By JOEL McNEECE
Calvary Baptist Church Pastor Ken Hanks said he feels close to God when he's cruising down the road on his motorcycle.
"I can get on that bike and it doesn't take 15 minutes and it eases your mind," Hanks said. "I feel close to God at that moment. There are no distractions, no cell phones. It's just me and God."
Hanks, who rode his first motorcycle just 10 years ago, said motorcycling is the greatest stress relief.
"There's an old saying you never see a motorcycle parked in front of a psychiatrist's office," Hanks said. "There's a reason for that."
Hanks, 35, a native of Abbeville, grew up loving motorcycles, but never riding one due to a fear of his mother's.
"My mom had some family members that rode in a rough club when I was younger," Hanks said. "So any time it was mentioned my mom would put it out."
In 2001, while Hanks was pastor at Faith Baptist Church in Oxford, he gave in to the long instinct to ride a motorcycle.
"I went to the dealership in Oxford and was looking around and decided to go ahead and buy my first bike," Hanks said. "I had loved motorcycles all my life, but I'd never ridden one before."
When his new bike was pulled around to the parking lot, he told the salesman he had never ridden and asked for some quick instructions.
"He told me about the ignition, gas, clutch, brake and all that," Hanks said. "I eased out on the clutch and apparently gave it too much gas. I spun my tires there in the parking lot and took off toward the busy road. I panicked and pulled in the clutch and drug my feet on the ground until I got it stopped."
The salesman decided they better deliver the bike for him. It didn't take long, however, before Hanks did catch on and began riding with a number of local friends.
"One of my friends who was a pastor bought a bike and several other friends started showing up to ride," Hanks said.
They started a biker Sunday School class and Hanks began looking into the Christian Motorcyclists Association (CMA).
"I saw where the closest chapters were in Tupelo and Southaven," Hanks said. "I started riding over to Tupelo to meetings and eventually joined and earned my colors (the large patch signifying membership in the club)."
As more and more interest began to grow around Oxford, Hanks set out to establish a new chapter. Soon after getting it organized Hanks was elected the chapter's first president, a position he served in over the next seven years before deciding to step down.
"It's still a growing club," Hanks said. "I try and remain as active as I can, but my priority now is Calvary Baptist Church and we have so much going on here I can't always make the meetings in Oxford."
Ken and his wife Leah have two sons – Alex, 9, and Noah, 6. They came to Calvary Baptist Church just east of Bruce in 2010.
"Calvary is a wonderful church with wonderful people," Hanks said. "We really love it here."
While his pastoral duties at Calvary come first, he continues to find time to enjoy his motorcycle and serve the Lord with it. This September the church will host its second "Biker Sunday."
"Last year we had a great turnout," Hanks said. "We had special parking for the bikes and reserved a couple of pews. It was a great day."

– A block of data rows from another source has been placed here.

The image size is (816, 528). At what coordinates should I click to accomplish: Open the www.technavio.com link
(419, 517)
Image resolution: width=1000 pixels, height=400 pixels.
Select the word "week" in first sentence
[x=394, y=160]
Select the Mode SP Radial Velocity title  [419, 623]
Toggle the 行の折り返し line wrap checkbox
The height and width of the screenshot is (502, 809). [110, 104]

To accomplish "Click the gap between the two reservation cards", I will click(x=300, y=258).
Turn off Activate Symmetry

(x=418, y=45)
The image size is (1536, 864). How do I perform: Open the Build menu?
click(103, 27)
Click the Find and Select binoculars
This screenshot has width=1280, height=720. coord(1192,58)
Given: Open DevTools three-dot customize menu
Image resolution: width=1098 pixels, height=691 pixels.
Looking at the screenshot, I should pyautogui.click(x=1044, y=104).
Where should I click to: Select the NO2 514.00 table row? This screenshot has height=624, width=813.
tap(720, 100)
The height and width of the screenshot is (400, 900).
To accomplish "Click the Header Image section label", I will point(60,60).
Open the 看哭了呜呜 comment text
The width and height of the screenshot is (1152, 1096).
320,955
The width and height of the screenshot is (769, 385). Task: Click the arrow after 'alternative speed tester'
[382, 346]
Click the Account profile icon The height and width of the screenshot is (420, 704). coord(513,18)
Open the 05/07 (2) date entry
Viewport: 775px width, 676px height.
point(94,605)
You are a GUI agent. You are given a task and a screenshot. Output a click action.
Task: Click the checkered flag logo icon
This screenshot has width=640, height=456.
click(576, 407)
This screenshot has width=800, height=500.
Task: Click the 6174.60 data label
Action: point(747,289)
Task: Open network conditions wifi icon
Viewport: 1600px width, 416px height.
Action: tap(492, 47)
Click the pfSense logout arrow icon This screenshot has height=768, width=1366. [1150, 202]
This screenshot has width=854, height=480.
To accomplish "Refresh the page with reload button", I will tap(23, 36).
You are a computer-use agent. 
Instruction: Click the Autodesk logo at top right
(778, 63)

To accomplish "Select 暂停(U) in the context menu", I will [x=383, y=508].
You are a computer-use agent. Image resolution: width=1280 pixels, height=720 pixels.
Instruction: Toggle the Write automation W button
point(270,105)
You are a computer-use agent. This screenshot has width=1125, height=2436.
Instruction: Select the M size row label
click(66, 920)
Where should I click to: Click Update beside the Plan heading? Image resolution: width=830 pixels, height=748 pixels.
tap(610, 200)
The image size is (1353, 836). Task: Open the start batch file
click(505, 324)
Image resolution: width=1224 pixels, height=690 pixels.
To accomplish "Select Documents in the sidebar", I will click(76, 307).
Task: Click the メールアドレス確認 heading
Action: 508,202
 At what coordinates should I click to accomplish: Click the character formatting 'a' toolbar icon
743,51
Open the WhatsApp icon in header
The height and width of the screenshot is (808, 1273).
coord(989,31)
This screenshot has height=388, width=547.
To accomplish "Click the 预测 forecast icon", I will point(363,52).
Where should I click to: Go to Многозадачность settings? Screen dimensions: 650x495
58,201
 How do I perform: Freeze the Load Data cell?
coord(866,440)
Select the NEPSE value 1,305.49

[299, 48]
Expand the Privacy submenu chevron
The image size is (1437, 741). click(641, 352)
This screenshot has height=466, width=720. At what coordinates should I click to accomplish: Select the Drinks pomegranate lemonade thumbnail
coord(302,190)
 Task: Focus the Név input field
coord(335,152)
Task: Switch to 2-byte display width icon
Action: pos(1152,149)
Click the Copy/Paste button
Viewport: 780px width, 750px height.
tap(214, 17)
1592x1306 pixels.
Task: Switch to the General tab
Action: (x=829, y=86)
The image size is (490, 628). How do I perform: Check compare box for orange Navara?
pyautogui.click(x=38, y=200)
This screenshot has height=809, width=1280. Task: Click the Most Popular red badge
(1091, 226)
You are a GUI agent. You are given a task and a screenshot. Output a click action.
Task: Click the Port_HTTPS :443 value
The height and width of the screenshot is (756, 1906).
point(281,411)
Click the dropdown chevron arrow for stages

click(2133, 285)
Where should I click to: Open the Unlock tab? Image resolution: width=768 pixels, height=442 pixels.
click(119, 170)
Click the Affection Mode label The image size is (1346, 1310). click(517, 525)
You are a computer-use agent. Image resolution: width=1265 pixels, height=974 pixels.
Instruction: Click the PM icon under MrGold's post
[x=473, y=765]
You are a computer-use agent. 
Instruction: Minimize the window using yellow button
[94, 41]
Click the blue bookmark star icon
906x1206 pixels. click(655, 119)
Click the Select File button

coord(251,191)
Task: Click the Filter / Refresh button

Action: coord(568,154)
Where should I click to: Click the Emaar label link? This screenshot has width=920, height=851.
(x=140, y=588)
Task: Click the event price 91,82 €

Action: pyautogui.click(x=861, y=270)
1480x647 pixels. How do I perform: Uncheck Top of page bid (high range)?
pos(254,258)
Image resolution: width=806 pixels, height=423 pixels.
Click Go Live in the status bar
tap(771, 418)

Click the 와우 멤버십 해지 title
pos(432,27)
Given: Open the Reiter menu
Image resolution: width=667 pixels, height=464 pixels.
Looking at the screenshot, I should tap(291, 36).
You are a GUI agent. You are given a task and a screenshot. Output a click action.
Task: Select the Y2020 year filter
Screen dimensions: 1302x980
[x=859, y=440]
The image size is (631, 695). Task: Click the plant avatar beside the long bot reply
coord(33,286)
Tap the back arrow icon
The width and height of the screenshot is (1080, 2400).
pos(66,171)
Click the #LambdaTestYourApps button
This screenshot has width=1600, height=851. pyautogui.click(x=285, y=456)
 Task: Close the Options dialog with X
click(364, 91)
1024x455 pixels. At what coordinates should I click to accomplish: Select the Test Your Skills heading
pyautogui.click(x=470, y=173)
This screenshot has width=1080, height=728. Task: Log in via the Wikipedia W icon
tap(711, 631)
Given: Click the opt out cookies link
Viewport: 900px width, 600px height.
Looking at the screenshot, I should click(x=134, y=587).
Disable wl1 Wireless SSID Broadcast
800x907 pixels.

Hanks also rides when he can to rallies with CMA. The black, leather vest with the giant patch on the back, his do rag and the roaring pipes often leave people a different impression than a Baptist minister at first glance.
"People are shocked initially," Hanks said with a grin. "It's not unusual when riding with a large group to pull up at a red light and see an elderly lady locking her doors."
"In that role we're really there to serve the bikers," Hanks explained. "We attend the rallies, give out free water and coffee and just visit with other bikers. I'm always amazed at the number of people willing to sit and talk about Jesus."